Apakah hadiths para Imam Mazhab lebih lemah dari Sahih Bukhari dan Sahih Muslim?
Justru sebaliknya. Lebih kuat karena mereka lebih awal lahir daripada Imam Hadits tsb.
Rasulullah SAW bersabda,
خَيْرُ النَّاسِ قَرْنِيْ ثُمَّ الَّذِيْنَ يَلُوْنَهُمْ ثُمَّ الَّذِيْنَ يَلُوْنَهُمْ
“Sebaik-baik manusia adalah pada kurunku (Sahabat), kemudian yang sesudahnya (Tabi’in), kemudian yang sesudahnya (Tabi’ut Tabi’in).”[HR. Al-Bukhari no. 2652 dan Muslim no. 2533 ]

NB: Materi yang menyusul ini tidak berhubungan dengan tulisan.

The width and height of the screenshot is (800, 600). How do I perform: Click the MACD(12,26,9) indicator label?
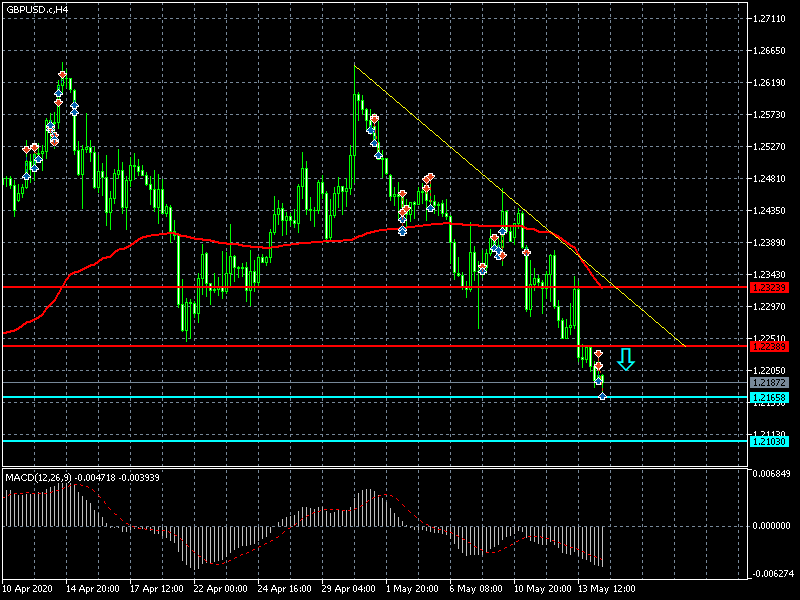38,478
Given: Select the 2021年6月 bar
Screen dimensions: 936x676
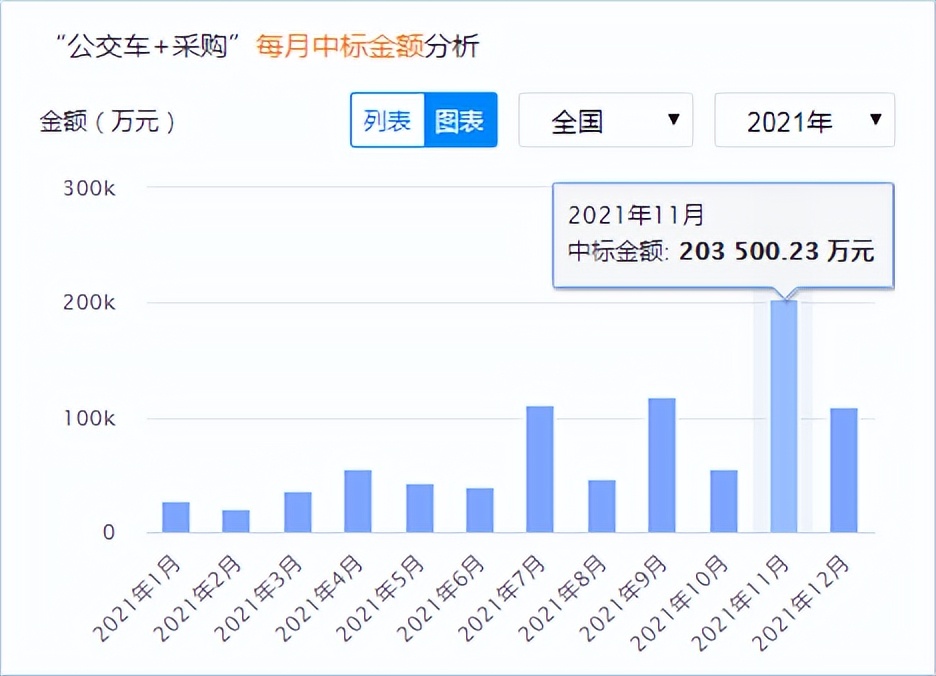Looking at the screenshot, I should 478,510.
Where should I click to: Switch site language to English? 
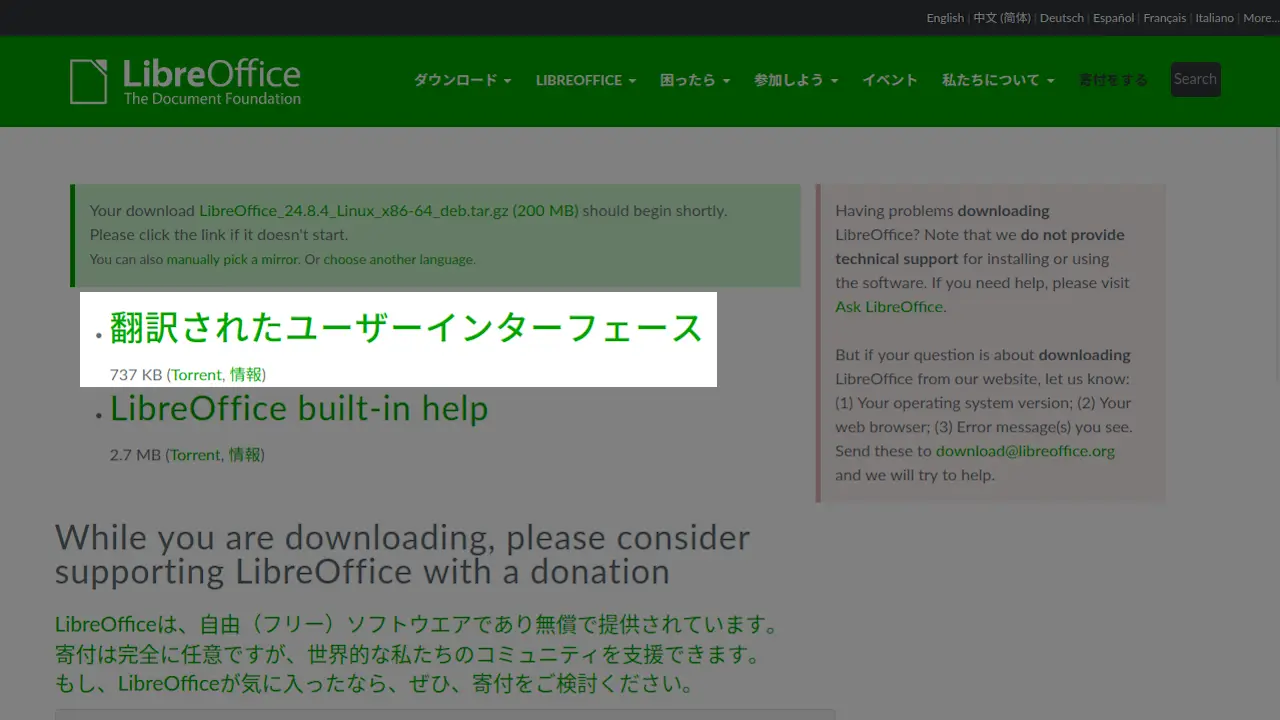pyautogui.click(x=945, y=18)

Siapakah pengikut ulama SALAF sebenarnya?
1) Imam Hanafi lahir: 80 hijrah
2) Imam Maliki lahir: 93 hijrah
3) Imam Syafie lahir: 150 hijrah
4) Imam Hanbali lahir: 164 hijrah
Jadi kalau ada manusia akhir zaman yang
berlagak jadi ahli hadiths dgn menghakimi pendapat Imam Mazhab dgn Sahih
Bukhari dan Sahih Muslim, ya keblinger. Hasil “ijtihad” mereka pun
berbeda-beda satu sama lain…
Biar kata misalnya menurut Sahih Bukhari
misalnya sholat Nabi begini2 dan berbeza dgn sholat Imam Mazhab, namun para
Imam Mazhab seperti Imam Malik melihat langsung cara sholat puluhan
ribu anak2 sahabat Nabi di Madinah. Anak2 sahabat ini belajar langsung
ke Sahabat Nabi yang jadi bapak mereka. Jadi lebih kuat ketimbang 2-3
hadiths yang diriwayatkan Imam Bukhari 100 tahun kemudian.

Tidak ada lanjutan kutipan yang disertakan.